§ **İstem 1**: Aşağıdaki listede "1556x784 pixels. At" ifadesini içeren satırdan başlayıp "pyautogui.click(x=226, y=355)" ifadesini içeren satırda biten satırları hiç değiştirmeden yazar mısınız?

§ **Verilen Metin**:
İzmir’de katıldığım Genel Dil Sınavının test aşamasından sonra Ankara’ya gitmiştim. Çünkü silahlı kuvvetlerde yurtdışı kurs dönüşü bağlı olduğumuz kuvvetin Yurt Dışı Kurslar şubesine görünmek ve bazı evrakları teslim etmek mecburiyeti vardı. Ankara’da Hava Kuvvetlerindeki işlerimi bitirip otobüs ile Malatya’ya dönmüştüm.
Katıldığım bu kursta günlük harcırah alıyordum. Kurs dönüşü hiç de azımsanmayacak kadar para tasarruf etmiştim.
GÜLE GÜLE İLK GÖZ AĞRIMIZ HACI MURAT
Eşimle konuşup yeni bir araba almaya karar verdik. Bu sefer ekonomik olarak daha güçlüydük ve Renault’ un Toros modeline karar vermiştik. Bahsi geçen 1990 lı yıllarda araba almak yatırım yapmak anlamına geldiği için, araba üreten fabrikalar hem az üretim yapıyorlar hem de talep fazla olduğu için karşılayamıyorlardı. Yani özetle bütün Türkiye bayilerinde satılık araba var mı diye araştırıyorduk. Bayilerin çoğu kapora alıp sıraya yazıyorlardı.
Ben sebebini hatırlamadığım bir nedenle Ankara’da bulunduğum bir zamanda Kızılay civarında bir Renault bayine girmiş ve kısa zaman içinde gelecek olan bir Toros için kapora vermiştim. Malatya’ya döndüğümde Murat 124 arabamızı kısa bir zamanda istediğimiz fiyata satmıştık. Yeni sahibi Erhaç Üssünde çalışan bir astsubay arkadaşımızdı. Arabamın tüm geçmişi hakkında bilgi vermiştim ve bir daha da ilk arabamızı görmemiştim. Elimizdeki paralar araba almak için yeterli değildi ve bir devlet bankasından taşıt kredisi kullanmıştım.
Önce, bankada kredi, evrak işlemlerini tamamlamış ve satıcının hesabına geçecek şekilde beklemeye alınmıştı. Bir süre sonra Ankara’daki Renault bayisinden aracın geldiği haberi üzerine arabayı almaya gittim. Otobüsle bir gün önceden gittim ve ertesi gün satış işlemlerini ve ödemelerimi yapıp arabayı aldım. Malatya için seyahate başladım.

[Kelime ve öğe bulmaya dair kayıtlar]
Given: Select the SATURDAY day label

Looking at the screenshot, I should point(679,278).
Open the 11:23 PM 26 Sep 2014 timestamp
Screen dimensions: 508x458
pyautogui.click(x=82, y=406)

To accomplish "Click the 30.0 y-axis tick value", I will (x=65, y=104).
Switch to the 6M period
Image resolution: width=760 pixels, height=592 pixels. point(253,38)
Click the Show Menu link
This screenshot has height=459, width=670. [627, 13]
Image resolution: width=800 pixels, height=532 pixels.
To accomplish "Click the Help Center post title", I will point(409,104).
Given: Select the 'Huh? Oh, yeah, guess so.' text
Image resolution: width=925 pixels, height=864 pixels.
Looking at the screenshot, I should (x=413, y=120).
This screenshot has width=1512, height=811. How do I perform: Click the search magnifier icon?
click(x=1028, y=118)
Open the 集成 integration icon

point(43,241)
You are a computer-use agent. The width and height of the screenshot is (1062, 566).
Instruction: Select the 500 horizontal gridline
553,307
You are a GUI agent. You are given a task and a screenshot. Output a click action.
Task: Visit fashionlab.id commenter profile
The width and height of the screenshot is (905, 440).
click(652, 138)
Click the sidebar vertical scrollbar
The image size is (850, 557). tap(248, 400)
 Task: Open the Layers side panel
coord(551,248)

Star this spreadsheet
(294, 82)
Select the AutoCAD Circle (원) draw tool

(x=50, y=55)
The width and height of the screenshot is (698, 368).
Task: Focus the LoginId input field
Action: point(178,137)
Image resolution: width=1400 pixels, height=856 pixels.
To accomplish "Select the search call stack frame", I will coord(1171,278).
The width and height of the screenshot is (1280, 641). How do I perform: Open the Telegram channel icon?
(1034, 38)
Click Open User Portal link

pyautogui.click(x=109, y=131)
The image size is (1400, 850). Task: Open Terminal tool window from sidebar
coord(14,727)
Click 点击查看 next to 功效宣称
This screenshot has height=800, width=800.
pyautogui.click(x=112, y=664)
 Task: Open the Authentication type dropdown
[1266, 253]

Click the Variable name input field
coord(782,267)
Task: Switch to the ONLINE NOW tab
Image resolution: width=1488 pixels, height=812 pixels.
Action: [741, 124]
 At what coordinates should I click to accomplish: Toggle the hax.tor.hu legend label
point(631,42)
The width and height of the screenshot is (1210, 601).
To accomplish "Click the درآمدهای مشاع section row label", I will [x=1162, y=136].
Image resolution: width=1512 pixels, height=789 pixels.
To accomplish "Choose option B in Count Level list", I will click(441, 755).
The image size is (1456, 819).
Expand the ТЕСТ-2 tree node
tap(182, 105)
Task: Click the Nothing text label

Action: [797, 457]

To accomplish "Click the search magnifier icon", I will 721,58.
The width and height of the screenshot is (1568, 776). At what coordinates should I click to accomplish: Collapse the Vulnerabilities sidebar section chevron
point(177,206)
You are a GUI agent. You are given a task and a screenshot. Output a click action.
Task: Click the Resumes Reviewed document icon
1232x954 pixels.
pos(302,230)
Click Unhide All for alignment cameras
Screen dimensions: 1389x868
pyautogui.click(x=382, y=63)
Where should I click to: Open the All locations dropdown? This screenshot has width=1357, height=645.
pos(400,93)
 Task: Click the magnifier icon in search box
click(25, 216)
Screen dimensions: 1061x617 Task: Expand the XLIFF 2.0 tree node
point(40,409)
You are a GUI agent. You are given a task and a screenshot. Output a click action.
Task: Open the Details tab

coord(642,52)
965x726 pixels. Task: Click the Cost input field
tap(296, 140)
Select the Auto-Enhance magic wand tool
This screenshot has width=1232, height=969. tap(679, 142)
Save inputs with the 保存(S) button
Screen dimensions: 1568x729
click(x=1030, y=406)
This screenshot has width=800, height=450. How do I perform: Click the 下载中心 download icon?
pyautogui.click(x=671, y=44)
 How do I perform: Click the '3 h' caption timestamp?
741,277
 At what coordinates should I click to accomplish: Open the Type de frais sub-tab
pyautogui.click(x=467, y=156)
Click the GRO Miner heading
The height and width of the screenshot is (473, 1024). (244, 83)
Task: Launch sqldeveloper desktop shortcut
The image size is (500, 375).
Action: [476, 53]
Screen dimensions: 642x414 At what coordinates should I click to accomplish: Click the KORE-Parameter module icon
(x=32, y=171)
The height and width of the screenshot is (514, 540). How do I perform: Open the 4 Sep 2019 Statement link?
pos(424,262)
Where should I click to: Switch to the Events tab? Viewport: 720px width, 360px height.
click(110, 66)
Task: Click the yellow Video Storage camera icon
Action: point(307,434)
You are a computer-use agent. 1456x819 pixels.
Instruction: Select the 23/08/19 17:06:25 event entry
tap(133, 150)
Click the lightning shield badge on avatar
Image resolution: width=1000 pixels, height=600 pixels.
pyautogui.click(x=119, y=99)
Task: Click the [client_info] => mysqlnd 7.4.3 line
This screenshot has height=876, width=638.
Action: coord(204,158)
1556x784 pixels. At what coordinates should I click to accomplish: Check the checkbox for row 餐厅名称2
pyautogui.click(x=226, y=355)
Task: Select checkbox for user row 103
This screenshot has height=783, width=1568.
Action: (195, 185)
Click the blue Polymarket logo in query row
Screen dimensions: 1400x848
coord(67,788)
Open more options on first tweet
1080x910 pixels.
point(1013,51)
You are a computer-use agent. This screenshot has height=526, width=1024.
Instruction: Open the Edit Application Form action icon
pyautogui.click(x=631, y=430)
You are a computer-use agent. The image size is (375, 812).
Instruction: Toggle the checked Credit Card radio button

§ **İstem 2**: Yukarıdaki araba alma anlatısında "Katıldığım bu kursta" sözleriyle başlayıp "alıp sıraya yazıyorlardı." sözleriyle biten kısmı birebir yeniden verir misiniz?

§ **Yanıt 1**:
1556x784 pixels. At what coordinates should I click to accomplish: Check the checkbox for row 餐厅名称2
pyautogui.click(x=226, y=355)

§ **Yanıt 2**:
Katıldığım bu kursta günlük harcırah alıyordum. Kurs dönüşü hiç de azımsanmayacak kadar para tasarruf etmiştim.
GÜLE GÜLE İLK GÖZ AĞRIMIZ HACI MURAT
Eşimle konuşup yeni bir araba almaya karar verdik. Bu sefer ekonomik olarak daha güçlüydük ve Renault’ un Toros modeline karar vermiştik. Bahsi geçen 1990 lı yıllarda araba almak yatırım yapmak anlamına geldiği için, araba üreten fabrikalar hem az üretim yapıyorlar hem de talep fazla olduğu için karşılayamıyorlardı. Yani özetle bütün Türkiye bayilerinde satılık araba var mı diye araştırıyorduk. Bayilerin çoğu kapora alıp sıraya yazıyorlardı.